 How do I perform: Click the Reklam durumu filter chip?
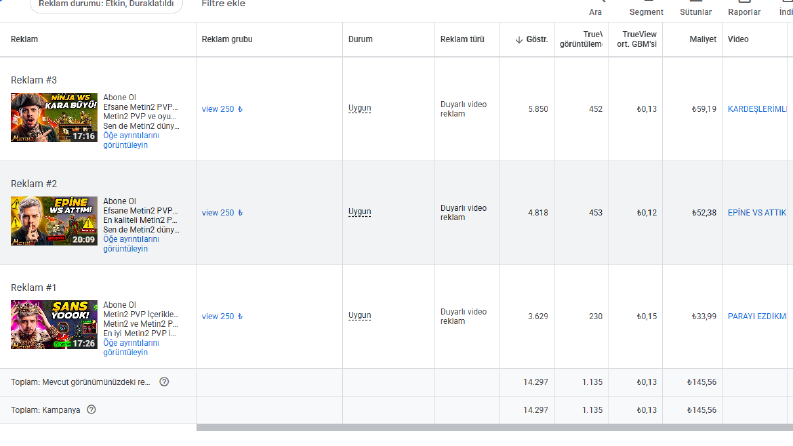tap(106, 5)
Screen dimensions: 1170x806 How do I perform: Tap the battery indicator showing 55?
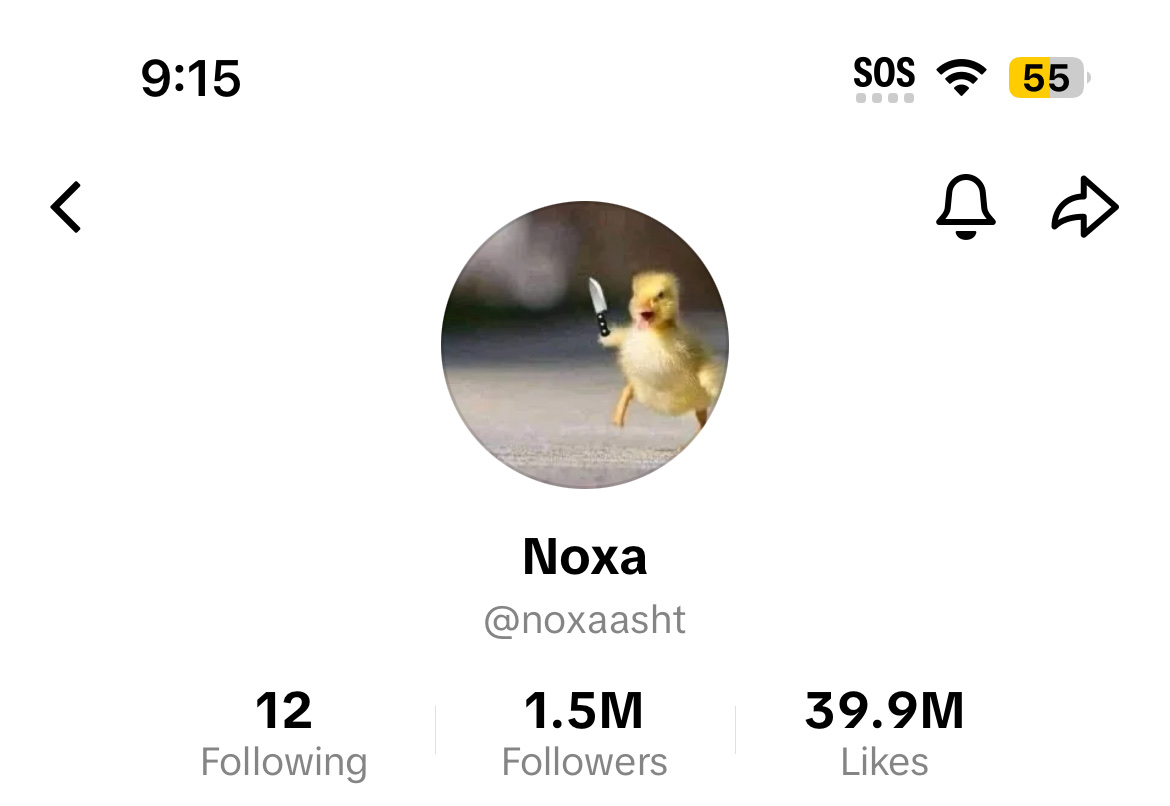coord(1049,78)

==

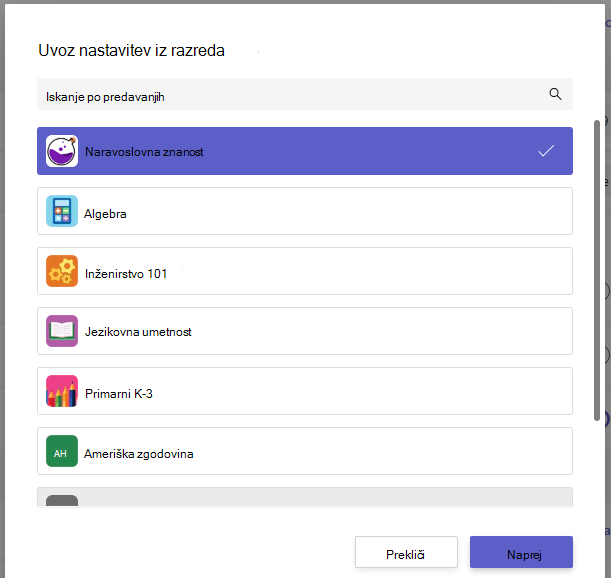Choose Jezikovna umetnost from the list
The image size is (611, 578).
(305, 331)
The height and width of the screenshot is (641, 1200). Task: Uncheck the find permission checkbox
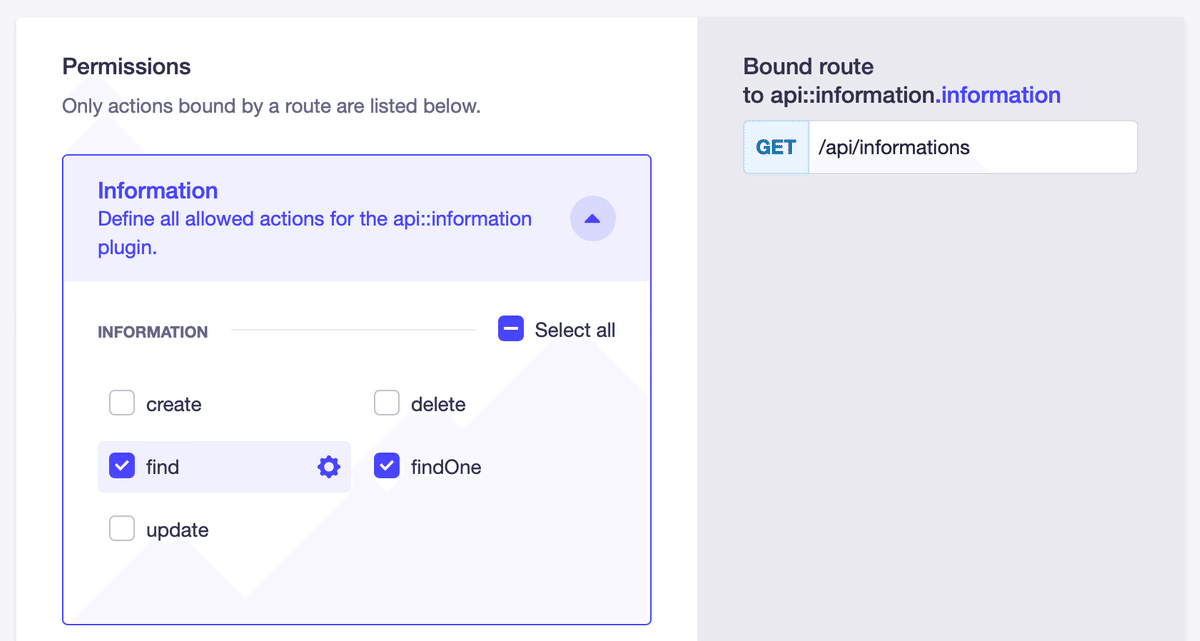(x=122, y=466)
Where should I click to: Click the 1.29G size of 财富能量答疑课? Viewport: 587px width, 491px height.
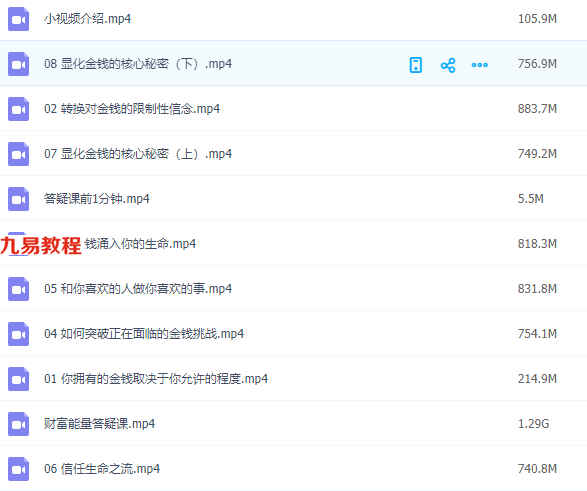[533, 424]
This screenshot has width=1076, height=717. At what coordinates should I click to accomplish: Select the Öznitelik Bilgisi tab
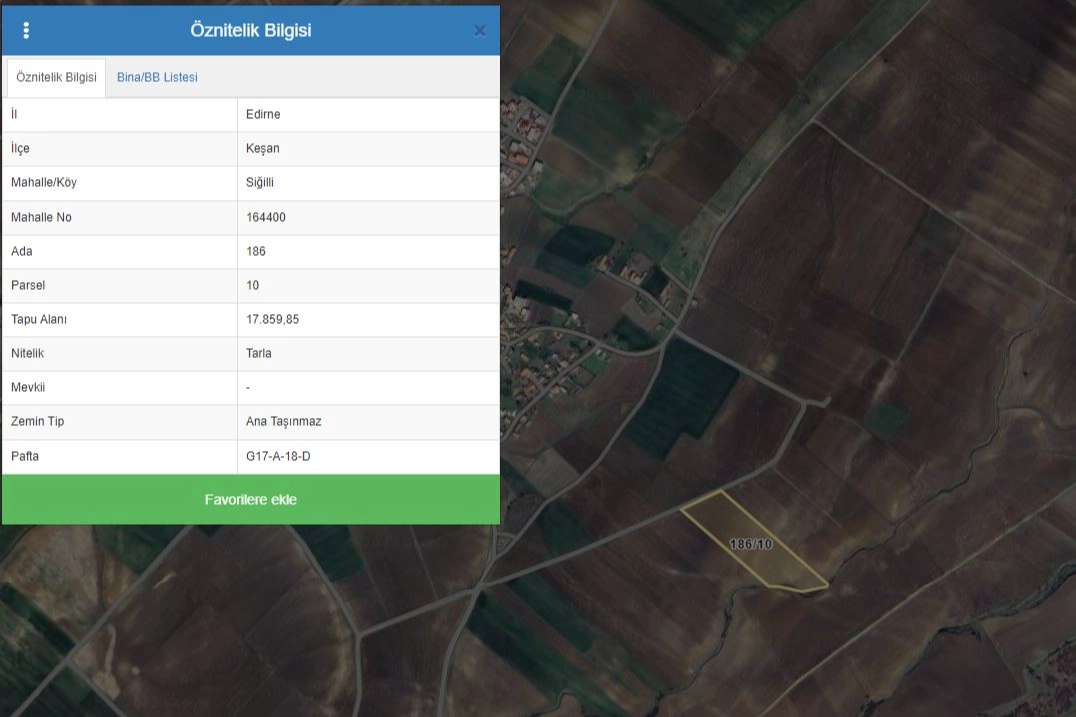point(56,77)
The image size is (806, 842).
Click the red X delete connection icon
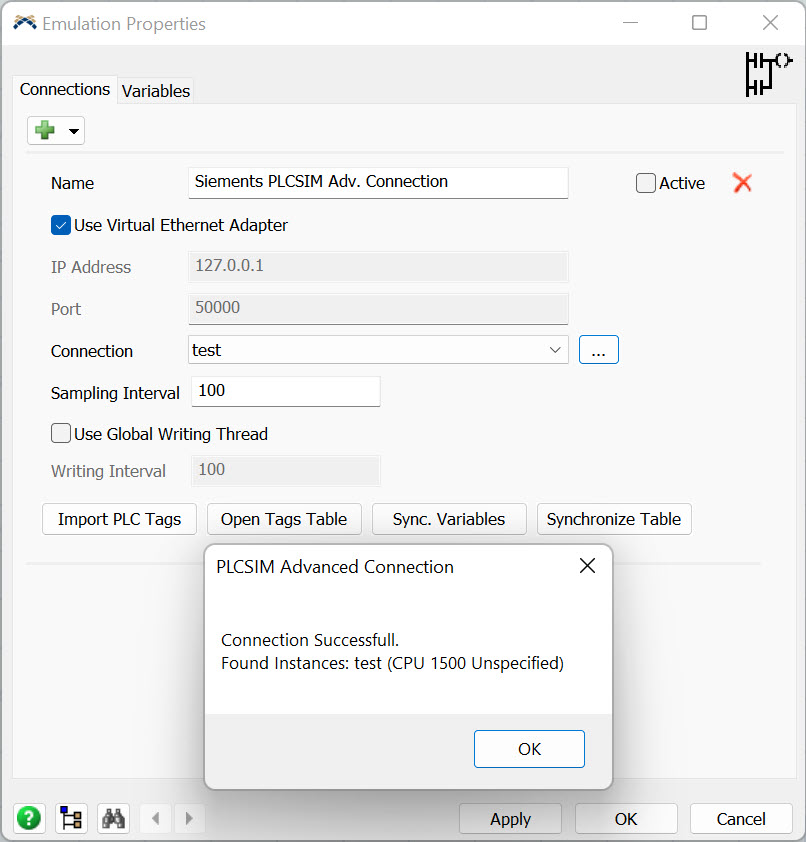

* * *

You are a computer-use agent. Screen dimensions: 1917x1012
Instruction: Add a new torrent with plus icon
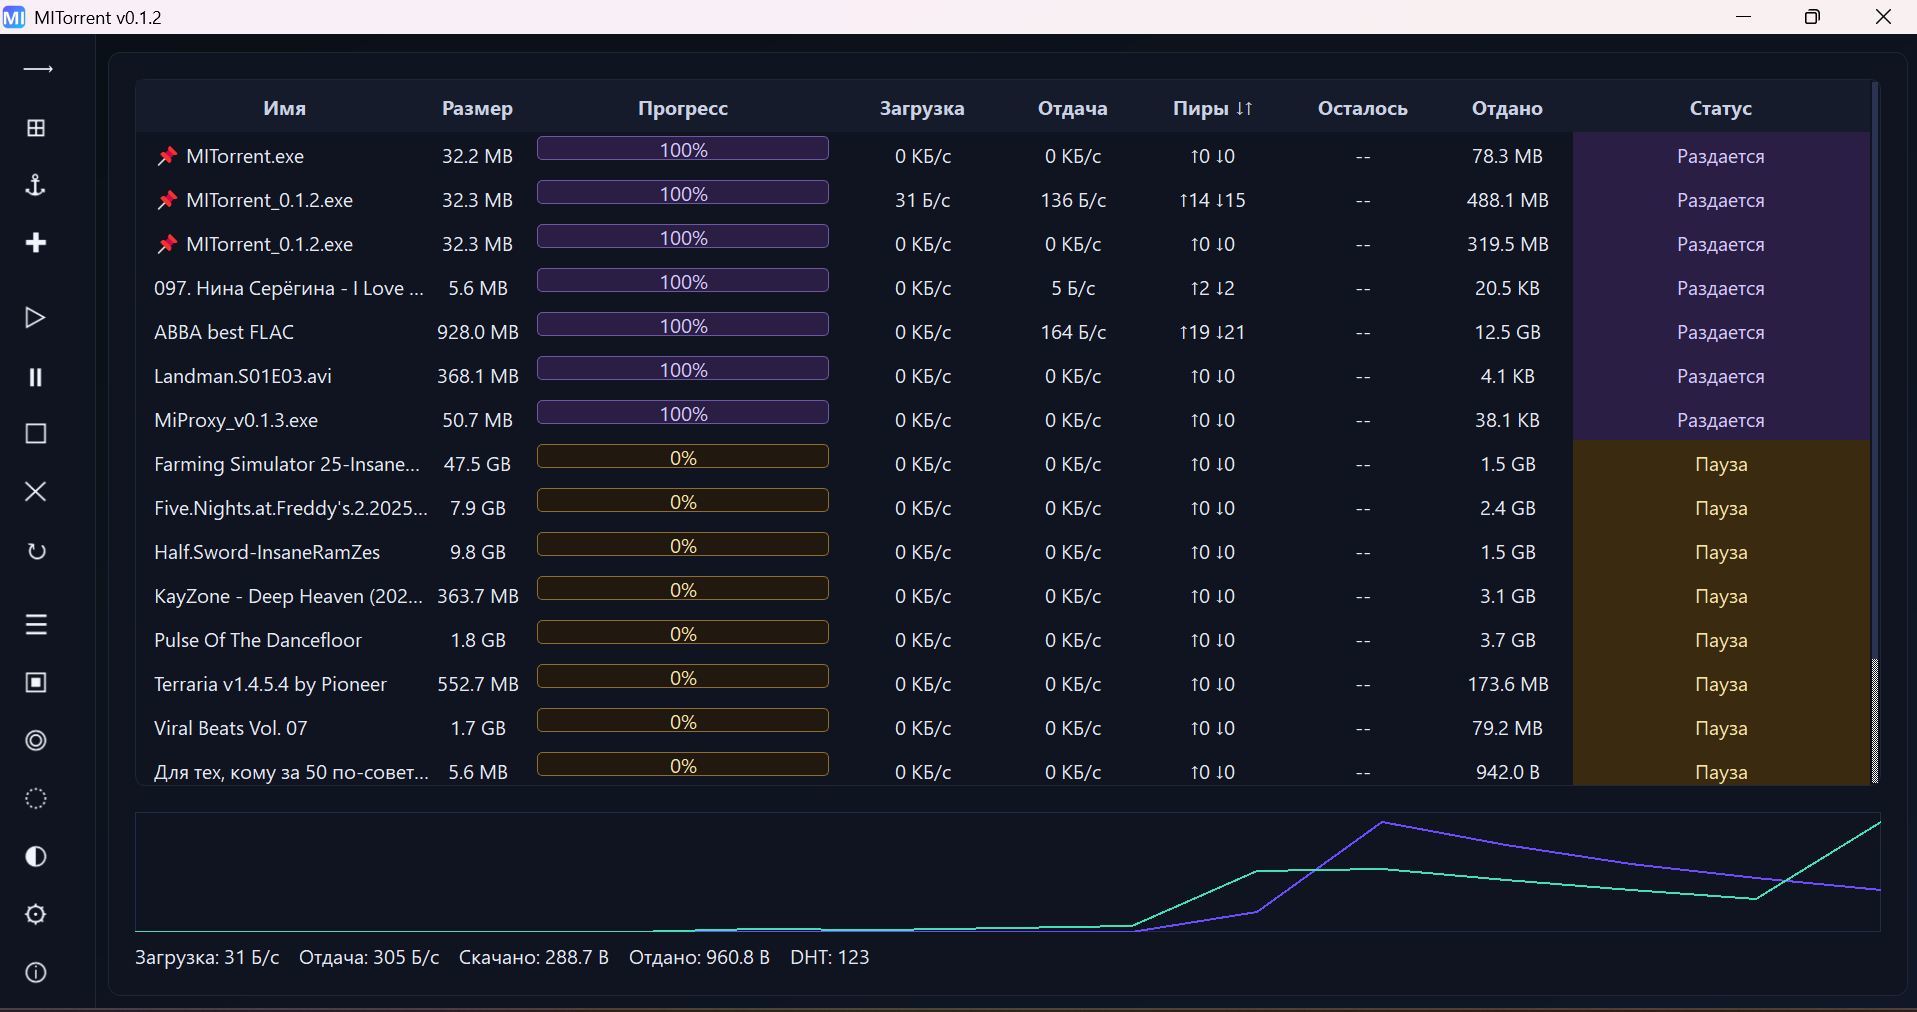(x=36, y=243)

▶ Required action
Starting with the line above that holds "This screenshot has", restate each line word for word up to and including the line that holds "Click the red X delete connection icon". Drop the pictures.

▶ Answer space
This screenshot has width=1076, height=717. At what coordinates should I click to accomplish: Select the Öznitelik Bilgisi tab
point(56,77)
The image size is (806, 842).
Click the red X delete connection icon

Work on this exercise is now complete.